YOUR OBJECTIVE
Whatever the records say, repeat them exactly as given.

╭─ SOURCE DATA

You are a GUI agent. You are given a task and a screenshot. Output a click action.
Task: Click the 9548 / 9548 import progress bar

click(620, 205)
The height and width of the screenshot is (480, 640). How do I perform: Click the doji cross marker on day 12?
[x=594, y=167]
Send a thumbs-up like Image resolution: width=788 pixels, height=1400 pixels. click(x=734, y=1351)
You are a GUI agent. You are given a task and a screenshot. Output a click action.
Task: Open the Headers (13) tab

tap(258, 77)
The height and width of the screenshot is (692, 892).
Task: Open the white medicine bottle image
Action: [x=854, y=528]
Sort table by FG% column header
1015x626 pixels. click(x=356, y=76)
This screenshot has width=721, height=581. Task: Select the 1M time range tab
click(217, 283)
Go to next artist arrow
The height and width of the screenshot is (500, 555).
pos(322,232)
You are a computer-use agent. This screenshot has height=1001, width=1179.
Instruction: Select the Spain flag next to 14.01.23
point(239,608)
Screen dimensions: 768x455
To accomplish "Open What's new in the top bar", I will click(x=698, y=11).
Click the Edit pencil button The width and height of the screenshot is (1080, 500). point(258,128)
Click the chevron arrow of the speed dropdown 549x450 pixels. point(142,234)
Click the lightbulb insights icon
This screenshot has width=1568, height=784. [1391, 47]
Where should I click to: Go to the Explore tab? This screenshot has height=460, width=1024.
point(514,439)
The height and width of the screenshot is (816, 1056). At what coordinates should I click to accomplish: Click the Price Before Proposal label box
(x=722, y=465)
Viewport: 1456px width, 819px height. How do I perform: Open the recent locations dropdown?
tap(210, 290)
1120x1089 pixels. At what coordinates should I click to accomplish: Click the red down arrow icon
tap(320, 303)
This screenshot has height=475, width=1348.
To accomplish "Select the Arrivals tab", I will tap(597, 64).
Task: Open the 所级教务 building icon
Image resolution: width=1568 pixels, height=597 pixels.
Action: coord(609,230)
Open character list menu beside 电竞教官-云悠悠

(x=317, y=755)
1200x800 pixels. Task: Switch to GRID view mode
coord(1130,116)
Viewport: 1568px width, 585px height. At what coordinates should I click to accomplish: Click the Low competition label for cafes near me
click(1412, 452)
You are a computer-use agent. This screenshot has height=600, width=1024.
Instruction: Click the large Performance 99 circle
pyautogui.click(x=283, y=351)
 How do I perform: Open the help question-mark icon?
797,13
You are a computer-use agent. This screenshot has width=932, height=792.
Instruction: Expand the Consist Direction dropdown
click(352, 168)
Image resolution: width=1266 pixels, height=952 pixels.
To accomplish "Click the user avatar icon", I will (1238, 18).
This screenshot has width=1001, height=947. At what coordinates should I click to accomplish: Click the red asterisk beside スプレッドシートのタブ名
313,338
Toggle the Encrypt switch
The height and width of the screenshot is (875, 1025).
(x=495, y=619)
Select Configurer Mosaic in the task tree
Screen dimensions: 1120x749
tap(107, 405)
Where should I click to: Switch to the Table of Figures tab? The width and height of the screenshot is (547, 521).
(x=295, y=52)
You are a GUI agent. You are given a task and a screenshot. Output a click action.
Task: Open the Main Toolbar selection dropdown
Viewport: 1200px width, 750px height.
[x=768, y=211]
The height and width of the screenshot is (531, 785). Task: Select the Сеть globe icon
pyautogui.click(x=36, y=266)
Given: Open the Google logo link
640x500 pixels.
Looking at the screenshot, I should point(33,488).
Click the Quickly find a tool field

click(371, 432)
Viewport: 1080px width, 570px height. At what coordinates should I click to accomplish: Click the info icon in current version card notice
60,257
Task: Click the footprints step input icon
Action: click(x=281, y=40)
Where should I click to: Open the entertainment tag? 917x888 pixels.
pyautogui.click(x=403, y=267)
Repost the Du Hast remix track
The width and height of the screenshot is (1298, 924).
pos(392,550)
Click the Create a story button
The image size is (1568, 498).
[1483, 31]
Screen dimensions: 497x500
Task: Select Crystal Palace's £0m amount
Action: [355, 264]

╰─

ANSWER BOX
You are a GUI agent. You are given a task and a screenshot. Output a click action.
Task: Click the 9548 / 9548 import progress bar

click(620, 205)
The height and width of the screenshot is (480, 640). How do I perform: Click the doji cross marker on day 12?
[x=594, y=167]
Send a thumbs-up like Image resolution: width=788 pixels, height=1400 pixels. click(x=734, y=1351)
You are a GUI agent. You are given a task and a screenshot. Output a click action.
Task: Open the Headers (13) tab

tap(258, 77)
The height and width of the screenshot is (692, 892).
Task: Open the white medicine bottle image
Action: [x=854, y=528]
Sort table by FG% column header
1015x626 pixels. click(x=356, y=76)
This screenshot has width=721, height=581. Task: Select the 1M time range tab
click(217, 283)
Go to next artist arrow
The height and width of the screenshot is (500, 555).
pos(322,232)
You are a computer-use agent. This screenshot has height=1001, width=1179.
Instruction: Select the Spain flag next to 14.01.23
point(239,608)
Screen dimensions: 768x455
To accomplish "Open What's new in the top bar", I will click(x=698, y=11).
Click the Edit pencil button The width and height of the screenshot is (1080, 500). point(258,128)
Click the chevron arrow of the speed dropdown 549x450 pixels. point(142,234)
Click the lightbulb insights icon
This screenshot has width=1568, height=784. [1391, 47]
Where should I click to: Go to the Explore tab? This screenshot has height=460, width=1024.
point(514,439)
The height and width of the screenshot is (816, 1056). At what coordinates should I click to accomplish: Click the Price Before Proposal label box
(x=722, y=465)
Viewport: 1456px width, 819px height. How do I perform: Open the recent locations dropdown?
tap(210, 290)
1120x1089 pixels. At what coordinates should I click to accomplish: Click the red down arrow icon
tap(320, 303)
This screenshot has height=475, width=1348.
To accomplish "Select the Arrivals tab", I will tap(597, 64).
Task: Open the 所级教务 building icon
Image resolution: width=1568 pixels, height=597 pixels.
Action: coord(609,230)
Open character list menu beside 电竞教官-云悠悠

(x=317, y=755)
1200x800 pixels. Task: Switch to GRID view mode
coord(1130,116)
Viewport: 1568px width, 585px height. At what coordinates should I click to accomplish: Click the Low competition label for cafes near me
click(1412, 452)
You are a computer-use agent. This screenshot has height=600, width=1024.
Instruction: Click the large Performance 99 circle
pyautogui.click(x=283, y=351)
 How do I perform: Open the help question-mark icon?
797,13
You are a computer-use agent. This screenshot has width=932, height=792.
Instruction: Expand the Consist Direction dropdown
click(352, 168)
Image resolution: width=1266 pixels, height=952 pixels.
To accomplish "Click the user avatar icon", I will (1238, 18).
This screenshot has width=1001, height=947. At what coordinates should I click to accomplish: Click the red asterisk beside スプレッドシートのタブ名
313,338
Toggle the Encrypt switch
The height and width of the screenshot is (875, 1025).
(x=495, y=619)
Select Configurer Mosaic in the task tree
Screen dimensions: 1120x749
tap(107, 405)
Where should I click to: Switch to the Table of Figures tab? The width and height of the screenshot is (547, 521).
(x=295, y=52)
You are a GUI agent. You are given a task and a screenshot. Output a click action.
Task: Open the Main Toolbar selection dropdown
Viewport: 1200px width, 750px height.
[x=768, y=211]
The height and width of the screenshot is (531, 785). Task: Select the Сеть globe icon
pyautogui.click(x=36, y=266)
Given: Open the Google logo link
640x500 pixels.
Looking at the screenshot, I should point(33,488).
Click the Quickly find a tool field

click(371, 432)
Viewport: 1080px width, 570px height. At what coordinates should I click to accomplish: Click the info icon in current version card notice
60,257
Task: Click the footprints step input icon
Action: click(x=281, y=40)
Where should I click to: Open the entertainment tag? 917x888 pixels.
pyautogui.click(x=403, y=267)
Repost the Du Hast remix track
The width and height of the screenshot is (1298, 924).
pos(392,550)
Click the Create a story button
The image size is (1568, 498).
[1483, 31]
Screen dimensions: 497x500
Task: Select Crystal Palace's £0m amount
Action: [355, 264]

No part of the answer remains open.